Pietro dovrebbe essere l'uomo più felice del mondo. C'è il problema di avvertire la soubrette Loletta Prima che si infurierà di sicuro. Ma si potrebbe anche non avvertirla, per il momento, continuando a fruire del bel rapporto con la vivace soubrette. La famiglia Passalacqua, papà, mammà e figlia lo porta in palma di mano. Inoltre, con i soldi che arrivano, Pietro può sottrarsi dalle pressioni di suo padre , che gli ha trovato un posto a Teramo (figurarsi come Pietro vede il doversi trasferire da Roma a Teramo).
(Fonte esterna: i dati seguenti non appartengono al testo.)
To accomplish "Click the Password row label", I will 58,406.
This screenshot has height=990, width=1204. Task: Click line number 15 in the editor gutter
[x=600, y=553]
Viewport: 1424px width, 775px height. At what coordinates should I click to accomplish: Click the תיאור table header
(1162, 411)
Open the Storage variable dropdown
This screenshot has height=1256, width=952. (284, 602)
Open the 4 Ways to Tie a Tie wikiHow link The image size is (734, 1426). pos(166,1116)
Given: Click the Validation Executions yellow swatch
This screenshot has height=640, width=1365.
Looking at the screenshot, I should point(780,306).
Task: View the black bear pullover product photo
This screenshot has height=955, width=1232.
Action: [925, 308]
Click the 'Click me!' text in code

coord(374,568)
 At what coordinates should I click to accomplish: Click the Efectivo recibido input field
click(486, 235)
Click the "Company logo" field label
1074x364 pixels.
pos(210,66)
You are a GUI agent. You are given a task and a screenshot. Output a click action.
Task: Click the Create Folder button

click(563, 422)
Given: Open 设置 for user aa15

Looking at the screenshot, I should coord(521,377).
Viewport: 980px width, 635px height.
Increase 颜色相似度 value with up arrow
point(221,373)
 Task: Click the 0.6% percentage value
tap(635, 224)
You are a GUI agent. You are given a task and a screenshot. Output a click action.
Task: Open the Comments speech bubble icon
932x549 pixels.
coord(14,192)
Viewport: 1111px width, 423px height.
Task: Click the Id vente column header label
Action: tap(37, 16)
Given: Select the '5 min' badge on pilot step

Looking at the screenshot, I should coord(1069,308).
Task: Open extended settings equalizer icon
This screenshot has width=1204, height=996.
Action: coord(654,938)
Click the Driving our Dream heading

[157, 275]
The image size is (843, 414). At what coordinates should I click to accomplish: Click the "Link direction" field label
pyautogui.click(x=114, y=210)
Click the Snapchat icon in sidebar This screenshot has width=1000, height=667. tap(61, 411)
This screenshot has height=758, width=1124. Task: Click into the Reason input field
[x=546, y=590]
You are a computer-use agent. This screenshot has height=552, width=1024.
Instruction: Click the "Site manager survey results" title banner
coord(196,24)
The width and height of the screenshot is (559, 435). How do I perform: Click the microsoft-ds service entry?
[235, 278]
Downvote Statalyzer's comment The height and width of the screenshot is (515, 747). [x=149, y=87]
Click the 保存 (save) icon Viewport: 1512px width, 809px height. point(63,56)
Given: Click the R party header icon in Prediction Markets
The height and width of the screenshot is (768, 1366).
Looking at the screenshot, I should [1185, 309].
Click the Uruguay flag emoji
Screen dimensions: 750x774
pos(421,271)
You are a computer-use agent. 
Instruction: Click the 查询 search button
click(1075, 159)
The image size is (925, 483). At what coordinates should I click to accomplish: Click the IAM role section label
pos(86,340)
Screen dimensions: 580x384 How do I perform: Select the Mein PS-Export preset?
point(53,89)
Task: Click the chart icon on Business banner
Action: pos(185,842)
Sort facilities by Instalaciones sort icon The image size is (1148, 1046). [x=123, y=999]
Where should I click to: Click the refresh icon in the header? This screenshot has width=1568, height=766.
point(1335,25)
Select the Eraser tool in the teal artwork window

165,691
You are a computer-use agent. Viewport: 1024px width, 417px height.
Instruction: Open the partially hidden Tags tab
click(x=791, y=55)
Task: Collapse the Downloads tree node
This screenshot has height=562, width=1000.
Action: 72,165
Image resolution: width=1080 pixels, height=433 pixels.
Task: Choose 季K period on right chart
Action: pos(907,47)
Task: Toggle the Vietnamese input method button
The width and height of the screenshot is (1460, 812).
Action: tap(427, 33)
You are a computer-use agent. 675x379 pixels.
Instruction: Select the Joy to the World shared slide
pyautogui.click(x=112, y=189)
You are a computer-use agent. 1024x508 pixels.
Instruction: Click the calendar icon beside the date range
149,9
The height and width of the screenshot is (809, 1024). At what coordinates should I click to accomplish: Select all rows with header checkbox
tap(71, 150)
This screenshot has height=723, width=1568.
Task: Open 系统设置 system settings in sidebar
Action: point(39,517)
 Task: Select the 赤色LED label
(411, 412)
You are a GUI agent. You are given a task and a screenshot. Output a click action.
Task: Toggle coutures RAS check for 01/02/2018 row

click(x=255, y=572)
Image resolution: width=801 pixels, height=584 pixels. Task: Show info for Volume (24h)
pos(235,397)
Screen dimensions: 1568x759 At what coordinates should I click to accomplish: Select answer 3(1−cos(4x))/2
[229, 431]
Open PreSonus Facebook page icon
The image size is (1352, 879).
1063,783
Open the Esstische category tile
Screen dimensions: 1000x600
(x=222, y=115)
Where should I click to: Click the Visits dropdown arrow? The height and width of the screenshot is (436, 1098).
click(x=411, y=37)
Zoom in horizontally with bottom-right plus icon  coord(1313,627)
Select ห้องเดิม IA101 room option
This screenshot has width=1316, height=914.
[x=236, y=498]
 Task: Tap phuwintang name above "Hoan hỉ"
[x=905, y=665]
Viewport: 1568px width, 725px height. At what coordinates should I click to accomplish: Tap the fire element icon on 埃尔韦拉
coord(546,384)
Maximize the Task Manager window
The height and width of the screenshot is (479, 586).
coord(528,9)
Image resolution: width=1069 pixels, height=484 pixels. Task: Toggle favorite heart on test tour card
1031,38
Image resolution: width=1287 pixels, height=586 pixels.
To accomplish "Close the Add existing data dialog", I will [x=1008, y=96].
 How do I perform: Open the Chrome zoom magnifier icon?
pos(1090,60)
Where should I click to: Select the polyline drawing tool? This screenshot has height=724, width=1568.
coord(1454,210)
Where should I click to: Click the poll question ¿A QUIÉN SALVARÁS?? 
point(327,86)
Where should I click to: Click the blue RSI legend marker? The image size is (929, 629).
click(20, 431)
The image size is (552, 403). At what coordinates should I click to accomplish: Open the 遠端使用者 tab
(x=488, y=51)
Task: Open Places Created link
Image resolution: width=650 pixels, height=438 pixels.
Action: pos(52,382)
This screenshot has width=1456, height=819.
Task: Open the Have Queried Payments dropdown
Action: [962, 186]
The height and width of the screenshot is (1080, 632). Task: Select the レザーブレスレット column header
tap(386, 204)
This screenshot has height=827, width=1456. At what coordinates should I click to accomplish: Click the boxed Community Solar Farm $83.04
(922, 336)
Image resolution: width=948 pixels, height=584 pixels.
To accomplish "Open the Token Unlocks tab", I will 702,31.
Pasquale, il suo amico, aspirava alla mano di Lilli e c'è rimasto male, ma ubi maior minor cessat e si è rassegnato. Che c'è che non va? Non sarà per quella poveretta che vuol fare l'infermiera all'orfanotrofio e che ispira a Pietro sentimenti di generosa compassione? Ma no, Pietro non ci si vede proprio, ad illudere una che si chiama Teresa Venerdì. Forse è Lilli ad essere il problema, che sarà bella, elegante, ricca, ma ogni tanto sbotta con quei versi e con quei toni al tempo stesso saccenti e infantili. Difatti, nell'immagine di chiusura del post si vede come rimangono con le tazzine del caffé a mezzavia sia Pietro che Pasquale, all'ennesimo exploit di Lilli.